Nada supera a mística universal do número 7. Sete são os dias da semana e as cores do arco-íris. Sete são os dias da criação do Genésis e sete são os pecados capitais. Sete é o numero mágico do Apocalipse e sete são as portas do inferno Islâmico. Sete são os mares e sete são os céus… O 7º registo de originais dos doomsters Monolithe contém 7 temas, cada um dos quais composto no tom de uma das 7 notas da escala diatónica, tendo exactamente 7 minutos de duração e títulos que se iniciam com as primeiras 7 letras do alfabeto. Curiosidades numerológicas à parte, este é, musicalmente, o disco que vê a banda parisiense expandir os seus horizontes sónicos muito para além daquilo que já fez em «Epsilon Aurigae» e «Zeta Reticuli». Se os três primeiros temas do alinhamento ainda conservam aquela toada trágica e pungente do doom sombrio e esmagador (“Coil shaped volutions” é aqui o caso mais paradigmático), os quatro seguintes já exploram um vocabulário sónico inédito até agora: elementos electrónicos, contornos progressivos, orquestrações subtis, mais linhas melódicas de guitarra e composições genericamente menos depressivas. Tudo isto, claro, sem desvirtuar a atmosfera doom, mas conferindo à música um carácter francamente mais aventureiro.
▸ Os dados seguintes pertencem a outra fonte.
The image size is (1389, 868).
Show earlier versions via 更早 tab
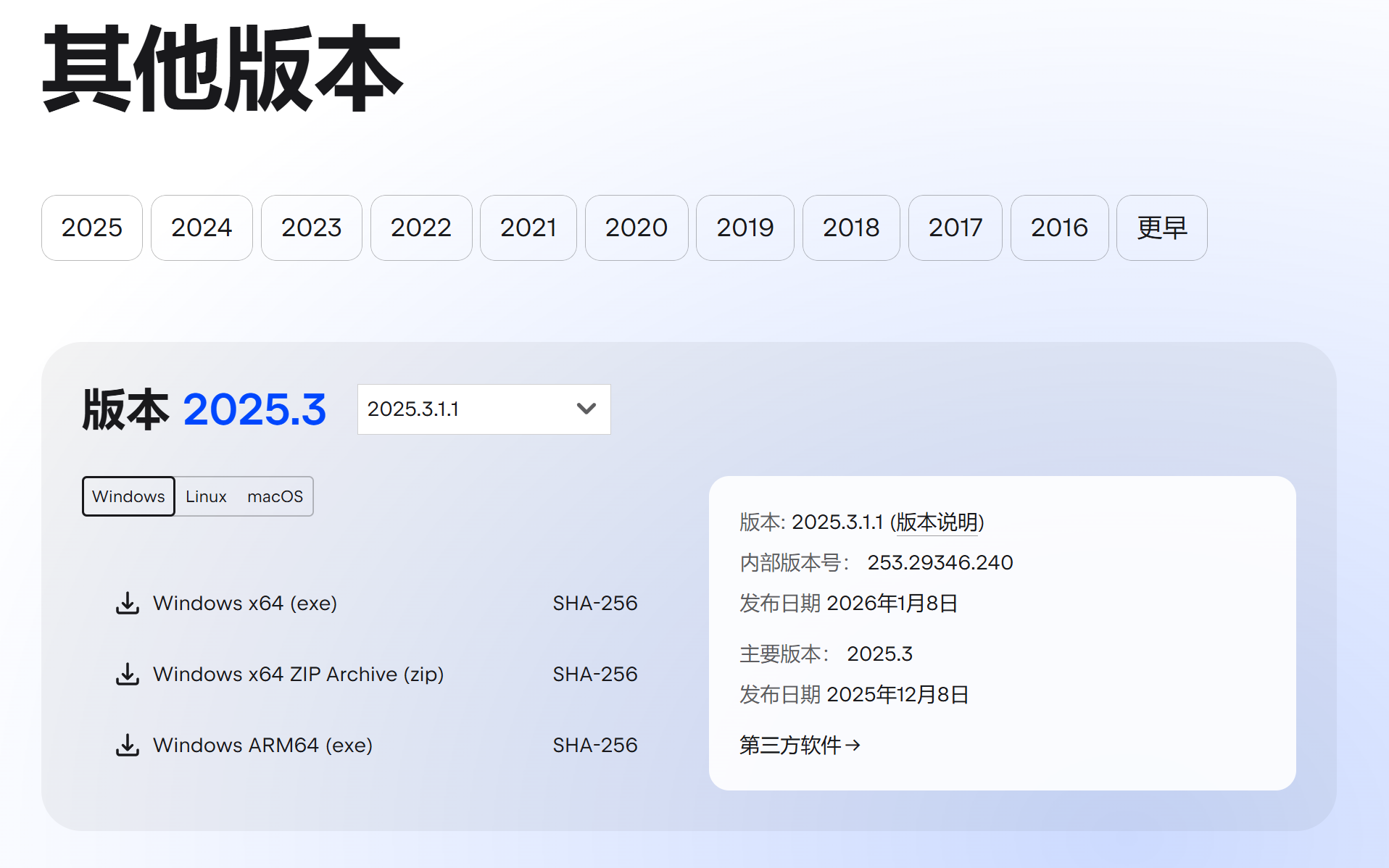(x=1161, y=228)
Gravado com um septeto de músicos (mais um apelo ao simbolismo transcendente do número 7), onde se inclui um novo e convincente front man de nome Sébastien Pierre bem como um terceiro guitarrista, Rémi Brochard, «Nebula Septem» é possivelmente o trabalho mais acessível até agora do colectivo, mas representa acima de tudo um dos momentos mais geniais da banda gaulesa.